— start —
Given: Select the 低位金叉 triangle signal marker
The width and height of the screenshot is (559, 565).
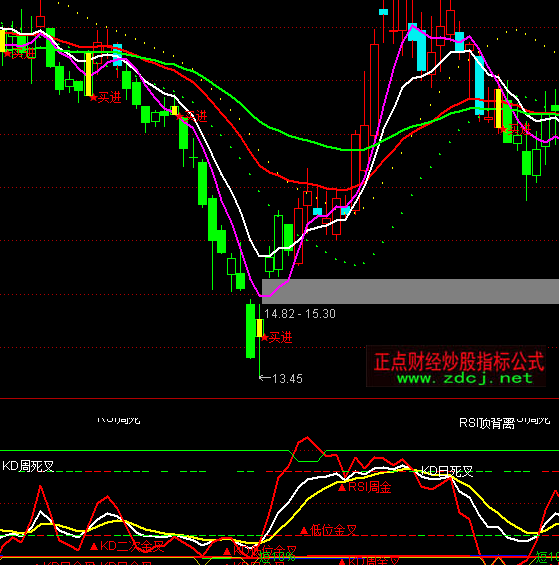Looking at the screenshot, I should click(x=328, y=530).
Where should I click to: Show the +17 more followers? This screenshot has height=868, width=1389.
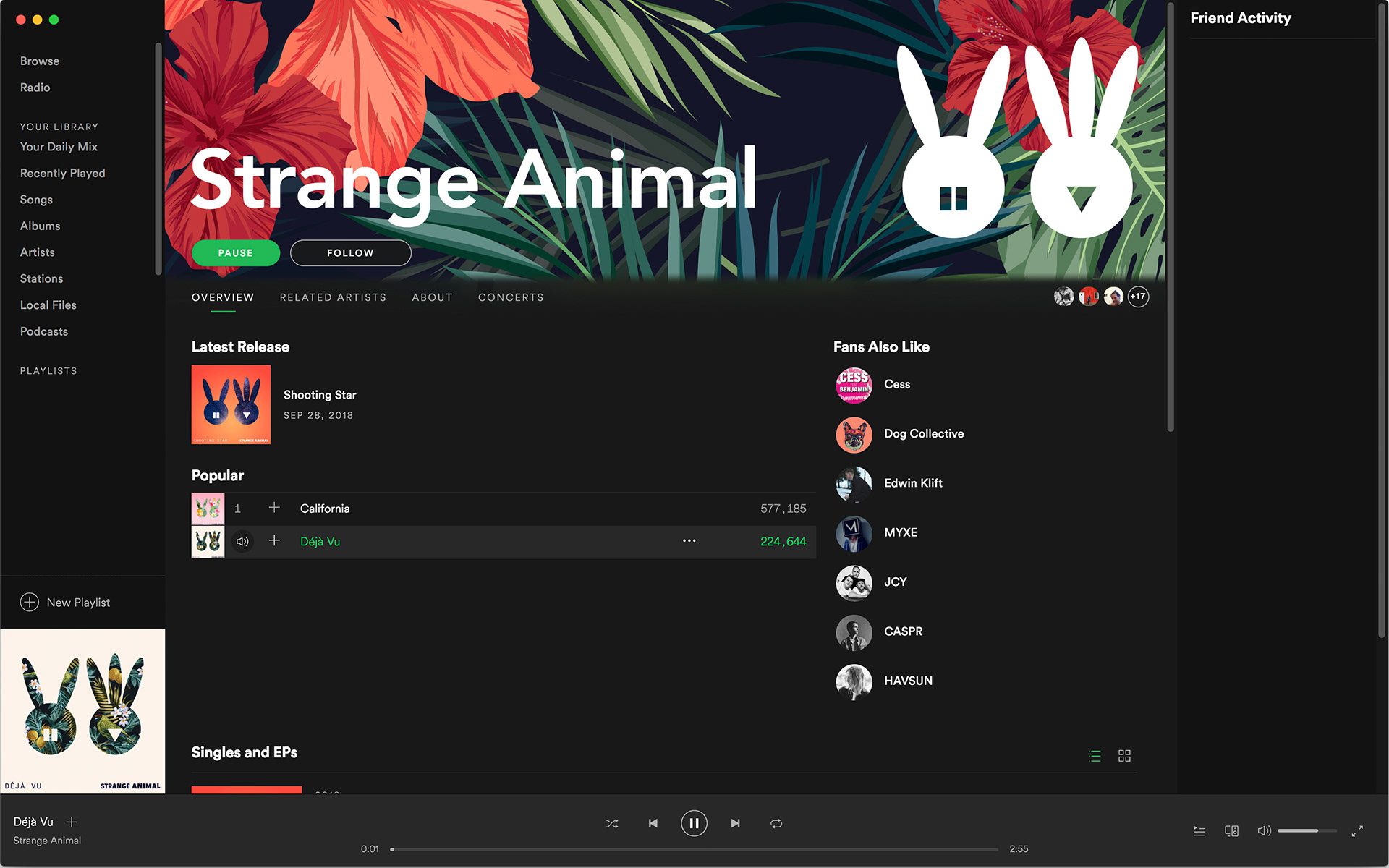(1138, 297)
— end —
Exercise details.
Write out all of the data above word for word, but leave the pictures out.

Complete response.
Given: Select the 低位金叉 triangle signal marker
The width and height of the screenshot is (559, 565).
Looking at the screenshot, I should click(x=328, y=530).
Where should I click to: Show the +17 more followers? This screenshot has height=868, width=1389.
(1138, 297)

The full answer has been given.